Action item: The response must reproduce every record in full.

Provided data:
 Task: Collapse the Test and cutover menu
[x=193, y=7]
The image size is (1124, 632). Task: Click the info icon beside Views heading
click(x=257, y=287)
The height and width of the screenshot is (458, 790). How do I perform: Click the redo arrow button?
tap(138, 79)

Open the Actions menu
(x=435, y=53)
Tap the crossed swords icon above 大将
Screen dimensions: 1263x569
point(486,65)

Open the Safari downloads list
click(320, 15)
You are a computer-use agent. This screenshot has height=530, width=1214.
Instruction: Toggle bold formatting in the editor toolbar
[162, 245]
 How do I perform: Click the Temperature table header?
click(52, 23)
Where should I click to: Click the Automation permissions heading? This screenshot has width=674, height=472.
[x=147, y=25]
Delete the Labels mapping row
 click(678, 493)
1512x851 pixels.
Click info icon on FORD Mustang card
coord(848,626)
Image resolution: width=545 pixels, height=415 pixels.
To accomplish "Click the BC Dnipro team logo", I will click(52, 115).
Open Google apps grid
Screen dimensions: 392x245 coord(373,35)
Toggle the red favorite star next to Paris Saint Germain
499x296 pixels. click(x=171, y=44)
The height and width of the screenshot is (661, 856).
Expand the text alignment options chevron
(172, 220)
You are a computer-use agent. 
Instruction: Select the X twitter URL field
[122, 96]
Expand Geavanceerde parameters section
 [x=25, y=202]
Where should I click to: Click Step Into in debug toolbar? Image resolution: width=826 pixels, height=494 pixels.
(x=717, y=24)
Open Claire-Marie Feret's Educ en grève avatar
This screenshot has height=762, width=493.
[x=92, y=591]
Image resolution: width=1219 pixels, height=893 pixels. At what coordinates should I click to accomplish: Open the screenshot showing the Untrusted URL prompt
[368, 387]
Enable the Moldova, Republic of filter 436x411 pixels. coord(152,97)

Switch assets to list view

Response below:
 Task: Collapse the Test and cutover menu
[x=193, y=7]
The image size is (1124, 632). Task: Click the info icon beside Views heading
click(x=257, y=287)
The height and width of the screenshot is (458, 790). How do I perform: Click the redo arrow button?
tap(138, 79)

Open the Actions menu
(x=435, y=53)
Tap the crossed swords icon above 大将
Screen dimensions: 1263x569
point(486,65)

Open the Safari downloads list
click(320, 15)
You are a computer-use agent. This screenshot has height=530, width=1214.
Instruction: Toggle bold formatting in the editor toolbar
[162, 245]
 How do I perform: Click the Temperature table header?
click(52, 23)
Where should I click to: Click the Automation permissions heading? This screenshot has width=674, height=472.
[x=147, y=25]
Delete the Labels mapping row
 click(678, 493)
1512x851 pixels.
Click info icon on FORD Mustang card
coord(848,626)
Image resolution: width=545 pixels, height=415 pixels.
To accomplish "Click the BC Dnipro team logo", I will click(52, 115).
Open Google apps grid
Screen dimensions: 392x245 coord(373,35)
Toggle the red favorite star next to Paris Saint Germain
499x296 pixels. click(x=171, y=44)
The height and width of the screenshot is (661, 856).
Expand the text alignment options chevron
(172, 220)
You are a computer-use agent. 
Instruction: Select the X twitter URL field
[122, 96]
Expand Geavanceerde parameters section
 [x=25, y=202]
Where should I click to: Click Step Into in debug toolbar? Image resolution: width=826 pixels, height=494 pixels.
(x=717, y=24)
Open Claire-Marie Feret's Educ en grève avatar
This screenshot has height=762, width=493.
[x=92, y=591]
Image resolution: width=1219 pixels, height=893 pixels. At what coordinates should I click to accomplish: Open the screenshot showing the Untrusted URL prompt
[368, 387]
Enable the Moldova, Republic of filter 436x411 pixels. coord(152,97)

Switch assets to list view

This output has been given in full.